• WHAT YOU ARE ASKED TO DO
Copy the listing from the line that has "Find the location of a" through its end, with "screenshot" replaced by "capture" and nothing else altered.

*** TASK DATA Section Begins ***

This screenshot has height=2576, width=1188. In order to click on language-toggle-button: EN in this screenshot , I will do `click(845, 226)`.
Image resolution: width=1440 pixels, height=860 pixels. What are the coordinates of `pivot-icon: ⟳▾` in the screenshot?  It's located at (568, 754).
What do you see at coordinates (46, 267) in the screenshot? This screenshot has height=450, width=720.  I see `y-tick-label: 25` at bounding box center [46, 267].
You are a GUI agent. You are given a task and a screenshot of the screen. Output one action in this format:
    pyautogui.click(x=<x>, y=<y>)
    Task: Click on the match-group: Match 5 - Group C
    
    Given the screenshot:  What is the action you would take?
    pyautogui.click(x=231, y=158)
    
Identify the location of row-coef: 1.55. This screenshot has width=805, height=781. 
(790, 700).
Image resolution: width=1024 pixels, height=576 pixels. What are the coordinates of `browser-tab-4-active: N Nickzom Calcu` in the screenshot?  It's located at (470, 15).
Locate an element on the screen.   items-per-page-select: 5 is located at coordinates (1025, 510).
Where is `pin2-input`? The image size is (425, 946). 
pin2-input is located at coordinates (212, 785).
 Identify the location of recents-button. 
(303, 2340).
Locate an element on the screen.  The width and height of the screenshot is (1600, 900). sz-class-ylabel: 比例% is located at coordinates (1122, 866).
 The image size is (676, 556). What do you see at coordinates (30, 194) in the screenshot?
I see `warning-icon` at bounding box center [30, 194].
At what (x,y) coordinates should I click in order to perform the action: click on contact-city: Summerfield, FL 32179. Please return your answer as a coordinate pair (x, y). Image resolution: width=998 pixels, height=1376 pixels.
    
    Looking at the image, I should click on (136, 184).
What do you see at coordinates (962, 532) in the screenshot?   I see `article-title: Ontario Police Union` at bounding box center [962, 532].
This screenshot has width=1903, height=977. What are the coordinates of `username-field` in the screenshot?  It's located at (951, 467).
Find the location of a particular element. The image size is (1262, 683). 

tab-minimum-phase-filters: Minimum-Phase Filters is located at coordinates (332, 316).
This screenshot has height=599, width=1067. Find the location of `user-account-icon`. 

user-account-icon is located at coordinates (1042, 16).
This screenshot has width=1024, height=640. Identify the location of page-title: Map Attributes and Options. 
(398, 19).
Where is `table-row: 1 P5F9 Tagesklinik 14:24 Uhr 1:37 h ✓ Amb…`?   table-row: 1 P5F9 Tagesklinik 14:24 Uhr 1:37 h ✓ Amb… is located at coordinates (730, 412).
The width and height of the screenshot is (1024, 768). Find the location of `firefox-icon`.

*** TASK DATA Section Ends ***

• OUTPUT FOR THIS EXERCISE
Find the location of a particular element. The image size is (1262, 683). 

tab-minimum-phase-filters: Minimum-Phase Filters is located at coordinates (332, 316).
This capture has height=599, width=1067. Find the location of `user-account-icon`. 

user-account-icon is located at coordinates (1042, 16).
This capture has width=1024, height=640. Identify the location of page-title: Map Attributes and Options. 
(398, 19).
Where is `table-row: 1 P5F9 Tagesklinik 14:24 Uhr 1:37 h ✓ Amb…`?   table-row: 1 P5F9 Tagesklinik 14:24 Uhr 1:37 h ✓ Amb… is located at coordinates (730, 412).
The width and height of the capture is (1024, 768). Find the location of `firefox-icon`.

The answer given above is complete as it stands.